Tuesday, January 21, 2014

What a difference a year makes...

Looking at the date of my last blog entry, it is hard to believe how much time has passed since I left Kenya.  The past year has been incredibly humbling and recently I have missed blogging - even saying that sentence is humbling for me, but writing helped me process my time in Africa and processing is something I think I need a little more of in my life so here it goes.

I have been working at the Children's Hospital in Chattanooga for 1 year today! I have learned so much about nursing, service, and discipline this past year and so much of that is because of my job. I have also fallen in love with my co-workers, my patients, and their families; however, because of the nature of what I do this has left me with a broken heart. Whether from the pews of a funeral, the background of a birthday party, or the bathroom in the break room, the tears I have cried over these sweet kids are too many to count.

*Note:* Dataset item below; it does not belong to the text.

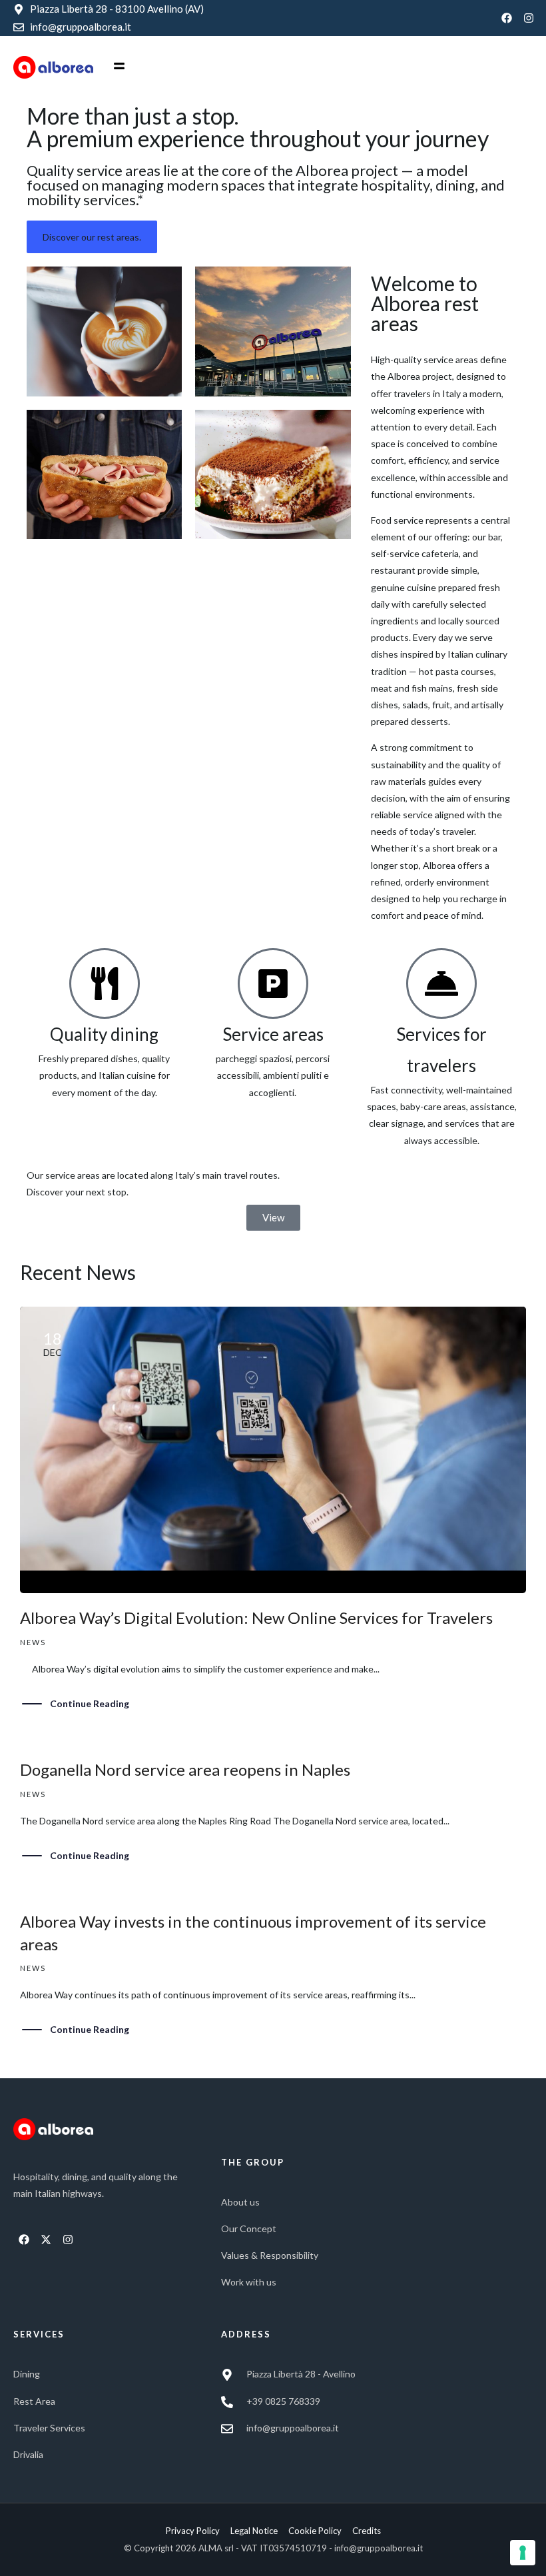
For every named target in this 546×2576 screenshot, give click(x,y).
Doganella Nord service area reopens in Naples (185, 1769)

A year is a good length of time to look back and reflect and I am praying that just as the Lord so graciously led me to Africa when my heart was not in the right place and then placed me in this job He will continue to lead me to what is next and that I will have an obedient spirit - but I am constantly feeling the pull of our culture, being able to support myself, and what is most important in life. How will all of these align?

Even as that sentence comes off my fingertips onto this white page I can feel the tug of the Lord on my heart. How many times will I need to be reminded of His character - He wants to give me good things and thank goodness His plans are not mine.